# [Information given]
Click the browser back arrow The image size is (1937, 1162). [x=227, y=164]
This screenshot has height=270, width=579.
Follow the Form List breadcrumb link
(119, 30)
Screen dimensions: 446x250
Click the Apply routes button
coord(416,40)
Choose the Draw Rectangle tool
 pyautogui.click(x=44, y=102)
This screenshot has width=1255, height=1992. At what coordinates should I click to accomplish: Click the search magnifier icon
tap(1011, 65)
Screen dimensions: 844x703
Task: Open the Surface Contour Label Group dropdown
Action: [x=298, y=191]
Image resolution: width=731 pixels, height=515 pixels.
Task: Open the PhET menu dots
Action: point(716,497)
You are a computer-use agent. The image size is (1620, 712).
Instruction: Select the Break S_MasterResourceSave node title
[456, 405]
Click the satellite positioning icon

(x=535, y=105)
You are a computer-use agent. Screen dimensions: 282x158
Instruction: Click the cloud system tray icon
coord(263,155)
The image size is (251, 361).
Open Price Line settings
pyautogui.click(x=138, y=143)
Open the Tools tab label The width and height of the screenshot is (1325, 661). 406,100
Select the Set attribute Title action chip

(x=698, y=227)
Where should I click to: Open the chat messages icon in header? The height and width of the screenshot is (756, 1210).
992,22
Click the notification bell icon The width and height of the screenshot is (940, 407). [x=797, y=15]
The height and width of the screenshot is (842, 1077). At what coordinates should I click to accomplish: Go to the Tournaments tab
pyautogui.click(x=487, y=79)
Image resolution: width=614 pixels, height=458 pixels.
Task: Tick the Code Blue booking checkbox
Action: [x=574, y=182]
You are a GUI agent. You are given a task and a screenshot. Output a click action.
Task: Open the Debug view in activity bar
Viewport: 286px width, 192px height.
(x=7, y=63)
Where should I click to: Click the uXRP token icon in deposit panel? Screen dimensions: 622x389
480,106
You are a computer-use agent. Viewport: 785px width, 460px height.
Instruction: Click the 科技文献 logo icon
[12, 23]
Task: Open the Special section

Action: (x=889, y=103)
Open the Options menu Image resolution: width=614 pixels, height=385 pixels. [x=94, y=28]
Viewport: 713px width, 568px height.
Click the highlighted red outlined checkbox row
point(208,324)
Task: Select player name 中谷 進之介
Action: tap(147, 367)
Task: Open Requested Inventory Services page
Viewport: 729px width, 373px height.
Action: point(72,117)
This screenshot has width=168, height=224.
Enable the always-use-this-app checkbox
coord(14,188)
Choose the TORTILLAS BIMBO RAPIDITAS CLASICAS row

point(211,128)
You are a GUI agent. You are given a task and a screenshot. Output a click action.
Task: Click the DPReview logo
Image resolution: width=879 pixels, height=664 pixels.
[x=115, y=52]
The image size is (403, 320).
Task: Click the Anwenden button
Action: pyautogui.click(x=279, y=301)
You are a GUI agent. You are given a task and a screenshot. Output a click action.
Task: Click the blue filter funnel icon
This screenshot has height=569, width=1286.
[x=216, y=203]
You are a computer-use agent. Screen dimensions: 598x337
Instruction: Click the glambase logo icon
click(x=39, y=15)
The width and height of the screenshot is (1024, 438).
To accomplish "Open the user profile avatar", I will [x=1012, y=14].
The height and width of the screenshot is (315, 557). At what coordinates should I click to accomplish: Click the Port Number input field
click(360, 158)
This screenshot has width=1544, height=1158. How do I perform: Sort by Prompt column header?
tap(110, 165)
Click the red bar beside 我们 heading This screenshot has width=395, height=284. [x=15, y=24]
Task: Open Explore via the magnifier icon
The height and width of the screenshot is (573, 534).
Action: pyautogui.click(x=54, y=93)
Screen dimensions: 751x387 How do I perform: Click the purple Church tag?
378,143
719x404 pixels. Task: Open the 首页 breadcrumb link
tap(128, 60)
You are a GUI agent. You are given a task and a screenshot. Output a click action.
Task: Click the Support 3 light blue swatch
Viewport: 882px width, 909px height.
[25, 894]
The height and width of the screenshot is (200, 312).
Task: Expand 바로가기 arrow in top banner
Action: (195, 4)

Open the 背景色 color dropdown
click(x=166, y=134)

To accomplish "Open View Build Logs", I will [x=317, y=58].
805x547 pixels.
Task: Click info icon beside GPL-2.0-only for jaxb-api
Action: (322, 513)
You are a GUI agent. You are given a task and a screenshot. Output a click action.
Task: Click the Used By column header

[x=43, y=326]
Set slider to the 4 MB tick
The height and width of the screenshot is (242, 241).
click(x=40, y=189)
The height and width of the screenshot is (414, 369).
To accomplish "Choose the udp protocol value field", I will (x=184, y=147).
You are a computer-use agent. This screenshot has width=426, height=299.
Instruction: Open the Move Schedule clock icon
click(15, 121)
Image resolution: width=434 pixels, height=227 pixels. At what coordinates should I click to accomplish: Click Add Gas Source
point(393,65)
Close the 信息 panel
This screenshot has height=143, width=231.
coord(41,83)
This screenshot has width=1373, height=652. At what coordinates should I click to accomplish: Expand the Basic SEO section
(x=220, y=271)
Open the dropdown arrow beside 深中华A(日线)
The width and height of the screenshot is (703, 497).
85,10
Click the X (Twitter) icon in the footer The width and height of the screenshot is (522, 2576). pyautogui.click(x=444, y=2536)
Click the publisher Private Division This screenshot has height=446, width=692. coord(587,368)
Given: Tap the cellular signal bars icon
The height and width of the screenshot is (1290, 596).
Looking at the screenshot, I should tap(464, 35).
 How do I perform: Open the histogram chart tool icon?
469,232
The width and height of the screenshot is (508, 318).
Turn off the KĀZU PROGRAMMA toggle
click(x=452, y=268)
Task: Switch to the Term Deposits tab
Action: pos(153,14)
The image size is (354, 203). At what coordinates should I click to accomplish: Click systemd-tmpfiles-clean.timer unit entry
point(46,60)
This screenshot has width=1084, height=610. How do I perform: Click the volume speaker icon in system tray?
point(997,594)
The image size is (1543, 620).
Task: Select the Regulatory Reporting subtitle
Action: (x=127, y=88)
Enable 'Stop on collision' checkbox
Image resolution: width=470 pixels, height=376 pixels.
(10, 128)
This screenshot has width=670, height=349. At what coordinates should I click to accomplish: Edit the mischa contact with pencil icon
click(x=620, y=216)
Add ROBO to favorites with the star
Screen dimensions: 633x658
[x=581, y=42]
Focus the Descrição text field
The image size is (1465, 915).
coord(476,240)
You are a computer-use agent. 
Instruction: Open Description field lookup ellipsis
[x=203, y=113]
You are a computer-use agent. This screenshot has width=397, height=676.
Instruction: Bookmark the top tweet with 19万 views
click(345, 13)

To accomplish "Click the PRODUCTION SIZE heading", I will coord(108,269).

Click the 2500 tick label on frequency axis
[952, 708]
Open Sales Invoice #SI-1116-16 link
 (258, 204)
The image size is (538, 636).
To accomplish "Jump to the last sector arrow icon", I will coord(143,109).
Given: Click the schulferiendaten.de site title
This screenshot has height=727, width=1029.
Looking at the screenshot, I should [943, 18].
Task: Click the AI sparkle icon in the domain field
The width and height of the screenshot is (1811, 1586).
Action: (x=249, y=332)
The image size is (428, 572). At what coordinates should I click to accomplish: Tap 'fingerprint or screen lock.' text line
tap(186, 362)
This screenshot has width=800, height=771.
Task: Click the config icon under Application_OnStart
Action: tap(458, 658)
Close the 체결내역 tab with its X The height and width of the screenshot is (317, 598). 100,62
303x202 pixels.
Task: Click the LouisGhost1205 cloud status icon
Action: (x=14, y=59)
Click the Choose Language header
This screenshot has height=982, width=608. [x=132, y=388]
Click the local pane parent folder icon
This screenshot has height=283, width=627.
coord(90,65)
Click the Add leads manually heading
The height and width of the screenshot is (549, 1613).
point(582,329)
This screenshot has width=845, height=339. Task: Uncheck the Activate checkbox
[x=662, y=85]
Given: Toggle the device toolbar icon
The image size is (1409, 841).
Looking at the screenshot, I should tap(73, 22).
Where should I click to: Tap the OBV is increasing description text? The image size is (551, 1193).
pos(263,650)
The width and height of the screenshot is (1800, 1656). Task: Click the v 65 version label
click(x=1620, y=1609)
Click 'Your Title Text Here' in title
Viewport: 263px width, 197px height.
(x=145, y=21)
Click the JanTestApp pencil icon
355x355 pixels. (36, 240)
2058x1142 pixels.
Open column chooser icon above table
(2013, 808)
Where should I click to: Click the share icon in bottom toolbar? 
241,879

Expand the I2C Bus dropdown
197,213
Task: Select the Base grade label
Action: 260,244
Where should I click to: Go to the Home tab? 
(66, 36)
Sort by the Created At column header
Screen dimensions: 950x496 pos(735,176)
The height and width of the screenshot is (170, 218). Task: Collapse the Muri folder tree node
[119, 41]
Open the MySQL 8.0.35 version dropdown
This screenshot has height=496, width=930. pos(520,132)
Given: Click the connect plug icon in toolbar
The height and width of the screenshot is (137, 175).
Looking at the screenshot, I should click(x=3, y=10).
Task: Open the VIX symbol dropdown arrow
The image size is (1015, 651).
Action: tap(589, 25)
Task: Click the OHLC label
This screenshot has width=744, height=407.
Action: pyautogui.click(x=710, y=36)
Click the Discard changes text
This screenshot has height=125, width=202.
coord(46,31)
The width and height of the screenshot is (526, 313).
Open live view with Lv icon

# [Short exercise]
Copy out the material verbatim, from its first line up to and including the line that contains "Action: point(716,497)".

# [Response]
Click the browser back arrow The image size is (1937, 1162). [x=227, y=164]
This screenshot has height=270, width=579.
Follow the Form List breadcrumb link
(119, 30)
Screen dimensions: 446x250
Click the Apply routes button
coord(416,40)
Choose the Draw Rectangle tool
 pyautogui.click(x=44, y=102)
This screenshot has width=1255, height=1992. At what coordinates should I click to accomplish: Click the search magnifier icon
tap(1011, 65)
Screen dimensions: 844x703
Task: Open the Surface Contour Label Group dropdown
Action: [x=298, y=191]
Image resolution: width=731 pixels, height=515 pixels.
Task: Open the PhET menu dots
Action: point(716,497)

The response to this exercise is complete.